Towards the end of the book, there was a picture of two men with guns pointed at each other, labelled ‘Dirty Harry’.

“Wow. Have you seen Dirty Harry LB?’
“Yes.”
“You must tell Grandad, he likes Dirty Harry.”
“Yes.”
“Whose the other man in the picture?”
“Dirty Barry.”

Liminality, mothering and something?

Crap. Crap. Crappity-crap. Thoughts are pinging round my head that I want to write and ‘resilience’ keeps cropping up to capture them. Ggggrrrr.  I’m not convinced by ‘resilience’ in this context. I want a different word, one that feels more comfortable. But what???

Anyway, parking that for a moment, I had two days off this week. What a pile o’ shite they’ve been in some ways. Terrible weather, the weekly community team meeting (CTM) at LB’s unit which is (inevitably) a real party stopper, a few failed tasks and overdue domestic stuff. The cockroach remains in the freezer, way too cold and miserable to schlep up to the post office – me/the weather that is, not roachy. LB refused my offer of various outings preferring to have a long bath instead. [And no, I didn’t play the McDonald’s card again, because it can’t become about burgers all the time].

After piecemeal chores, and heating up leftover curry for me and Rosie, I went back to bed with my book and ipad to power through some Candy Crush levels. And have a kip. That was cool. We got to visit LB early evening and, with some persistence, caught his attention in a scrap metal yard discussion. With him smiling, it was ok to leave. (And get caught in rush hour traffic on the ring road home. In the pissing rain).

Anyway, this is a long ramble really, about my thoughts yesterday evening.  I got to thinking about the recent jaunt to Bristol with twitter buds Kate and Alexa, to visit a superb social enterprise set-up. This memory was one of those winding moments that can be unexpected.  It’s a funny one really. I avoid LB’s bedroom and feel sad when the odd bit of his clothing comes through our (chaotic) washing process. But I can watch previously lost home movies with real enjoyment. Then I notice an old ‘Pupil of the Week’ page (yep, the dude racked up quite a few over the years) pinned to the fridge, or chat to someone in the street, and that punch in the stomach is back. Together with the old rock throat combo.

Ironically, 57 days on, we’re in another liminal space.  Liminality was something Katherine RC and I wrote about a few years ago in relation to being (academic) mothers of disabled children, excluded from disability studies (for not being ‘disabled’). LB being contained is another version of this, in a different space.  We have no idea what is going to happen, how it’s going to happen and what we should do to help/make things better for LB (and us). There are no guidelines, no advice, no rulebooks.

The CTM focus is on the here and now; LB’s everyday life in the unit. The broader questions can’t be answered. I was recently flagged up as a problem in a meeting I missed; described as unable to move beyond seeing LB as a child. While this has since been ironed out as misunderstanding/miscommunication, it contributes to the experience of liminality.
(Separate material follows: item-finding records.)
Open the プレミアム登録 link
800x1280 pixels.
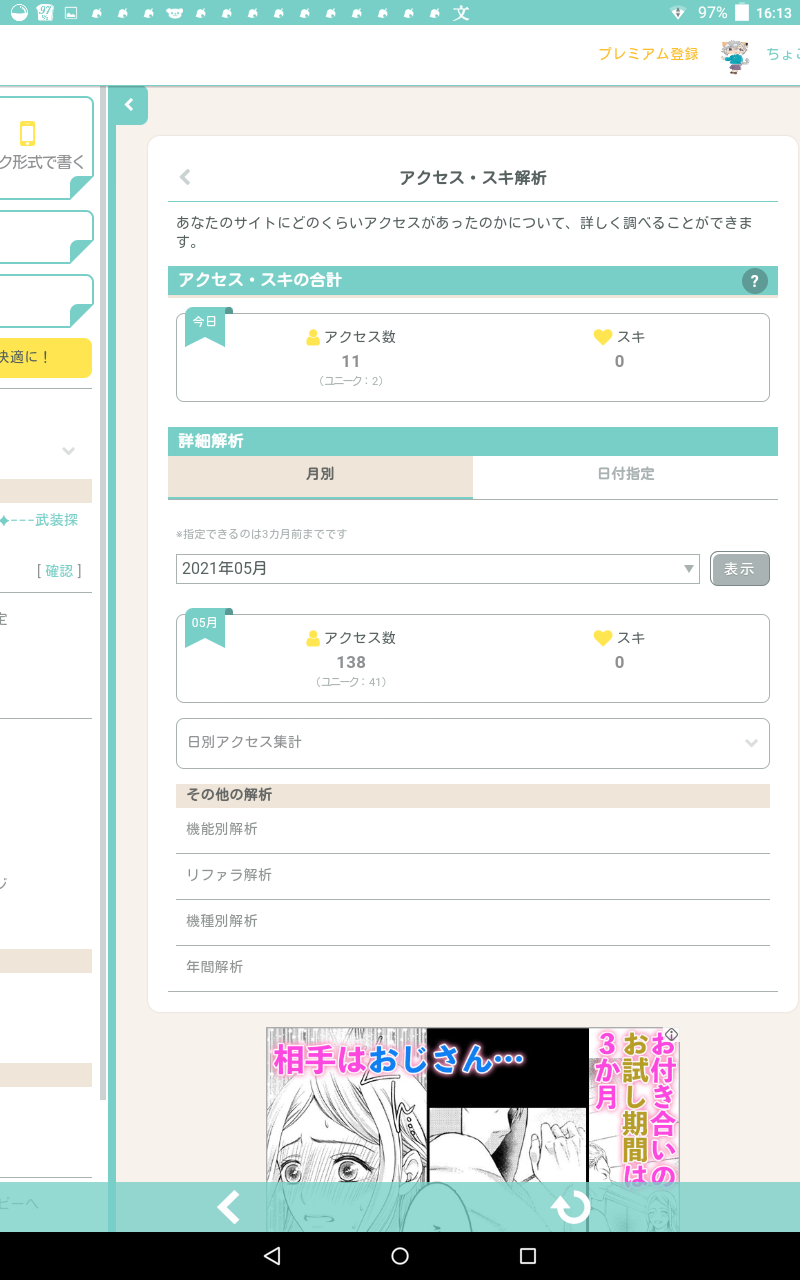[x=648, y=54]
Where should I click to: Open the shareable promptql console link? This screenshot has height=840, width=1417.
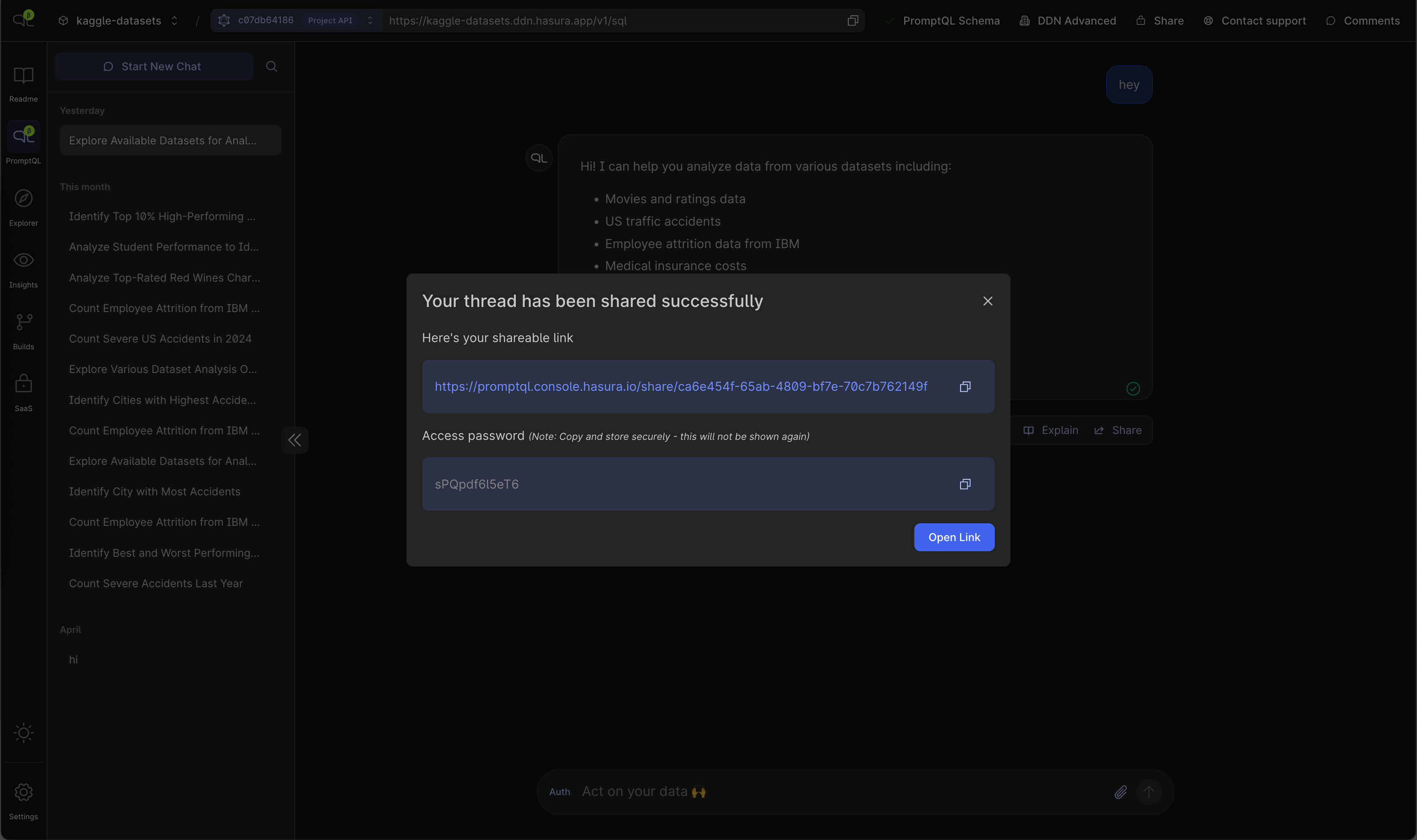681,387
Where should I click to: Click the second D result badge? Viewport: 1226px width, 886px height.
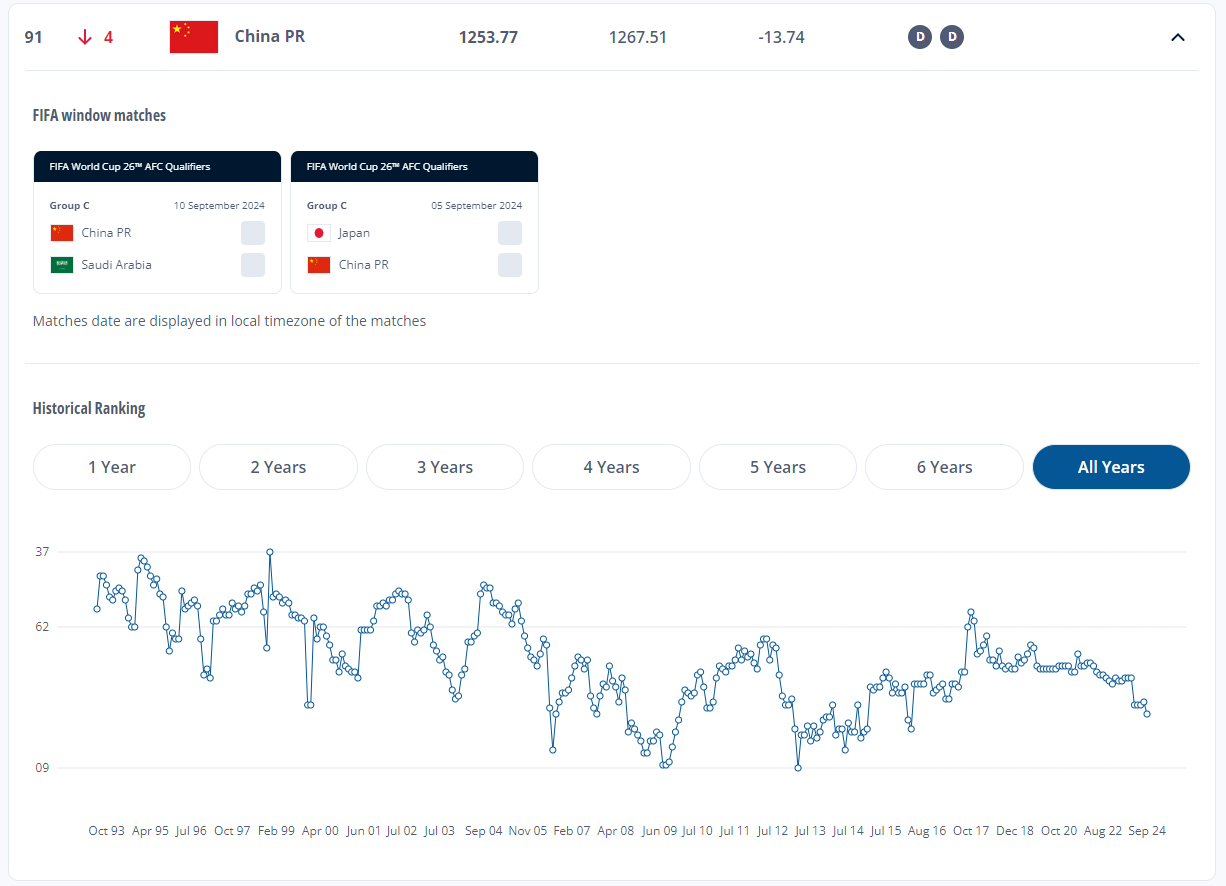[952, 38]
My reflections here are twofold; I’ve been struck by our resilience adaptability? acceptance? ability to get on with stuff? as a family. We’re all mucking in and making do, getting through and looking out for LB. That’s fab. Seriously fab. I don’t know where these resources come from – if someone said 56 days ago, that LB would still be in the unit at this point, I think I’d have collapsed – but we’re muddling along.

My worry is that in the same way I’m only able, with hindsight, to view the course we took with LB as a pup, as unhelpful, we may similarly get blown off course here. We’re almost back in that ‘just diagnosed’ type space. Unable to make any sense of it and dependent on the views of health and social care professionals.  We have no idea what ‘the course’ is, or should be, particularly now LB’s tipped into an unthinkable place. And perhaps they don’t either.

I also wonder if being ‘resilient’ may muddy things.  We’re so busy muddling along, dealing with direct payment nonsense, negotiating visitations to LB on a daily basis, schmoozing, ranting, questioning, trying to get some sleep, and hold down jobs, we’re unable to see things clearly. We’re simply following a well trodden path which I suspect should be changed.